Stored data
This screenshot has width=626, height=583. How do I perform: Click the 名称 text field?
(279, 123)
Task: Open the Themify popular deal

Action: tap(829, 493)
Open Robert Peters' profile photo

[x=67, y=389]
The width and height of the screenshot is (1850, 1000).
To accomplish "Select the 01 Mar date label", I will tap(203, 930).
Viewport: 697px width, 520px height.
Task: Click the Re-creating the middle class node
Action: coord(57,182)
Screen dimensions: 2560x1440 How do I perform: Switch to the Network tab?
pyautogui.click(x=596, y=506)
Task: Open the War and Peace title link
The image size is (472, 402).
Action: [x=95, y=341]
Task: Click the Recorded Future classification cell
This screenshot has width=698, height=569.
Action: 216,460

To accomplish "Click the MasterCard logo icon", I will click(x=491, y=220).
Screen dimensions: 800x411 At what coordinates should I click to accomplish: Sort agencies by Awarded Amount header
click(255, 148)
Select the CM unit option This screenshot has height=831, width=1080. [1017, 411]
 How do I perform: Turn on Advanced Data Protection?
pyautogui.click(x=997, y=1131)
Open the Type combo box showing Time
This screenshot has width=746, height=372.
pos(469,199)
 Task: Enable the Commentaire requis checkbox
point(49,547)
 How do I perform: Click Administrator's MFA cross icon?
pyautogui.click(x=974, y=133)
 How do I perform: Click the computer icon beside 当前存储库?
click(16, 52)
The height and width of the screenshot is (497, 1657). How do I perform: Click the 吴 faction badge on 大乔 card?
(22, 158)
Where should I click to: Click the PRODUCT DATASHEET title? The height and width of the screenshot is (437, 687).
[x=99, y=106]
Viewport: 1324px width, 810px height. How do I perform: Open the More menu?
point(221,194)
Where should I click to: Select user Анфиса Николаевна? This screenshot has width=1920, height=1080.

- Exercise instructions
Reproduce all the items above, switching every "How do I perform" to "How can I carry out" and keeping everything else the same.

- Task solution
This screenshot has width=626, height=583. How can I carry out: Click the 名称 text field?
(279, 123)
Task: Open the Themify popular deal

Action: tap(829, 493)
Open Robert Peters' profile photo

[x=67, y=389]
The width and height of the screenshot is (1850, 1000).
To accomplish "Select the 01 Mar date label", I will tap(203, 930).
Viewport: 697px width, 520px height.
Task: Click the Re-creating the middle class node
Action: coord(57,182)
Screen dimensions: 2560x1440 How can I carry out: Switch to the Network tab?
pyautogui.click(x=596, y=506)
Task: Open the War and Peace title link
The image size is (472, 402).
Action: [x=95, y=341]
Task: Click the Recorded Future classification cell
This screenshot has width=698, height=569.
Action: 216,460

To accomplish "Click the MasterCard logo icon", I will click(x=491, y=220).
Screen dimensions: 800x411 At what coordinates should I click to accomplish: Sort agencies by Awarded Amount header
click(255, 148)
Select the CM unit option This screenshot has height=831, width=1080. [1017, 411]
 How can I carry out: Turn on Advanced Data Protection?
pyautogui.click(x=997, y=1131)
Open the Type combo box showing Time
This screenshot has width=746, height=372.
pos(469,199)
 Task: Enable the Commentaire requis checkbox
point(49,547)
 How can I carry out: Click Administrator's MFA cross icon?
pyautogui.click(x=974, y=133)
 How can I carry out: Click the computer icon beside 当前存储库?
click(16, 52)
The height and width of the screenshot is (497, 1657). How can I carry out: Click the 吴 faction badge on 大乔 card?
(22, 158)
Where should I click to: Click the PRODUCT DATASHEET title? The height and width of the screenshot is (437, 687).
[x=99, y=106]
Viewport: 1324px width, 810px height. How can I carry out: Open the More menu?
point(221,194)
Where should I click to: Select user Анфиса Николаевна? This screenshot has width=1920, height=1080.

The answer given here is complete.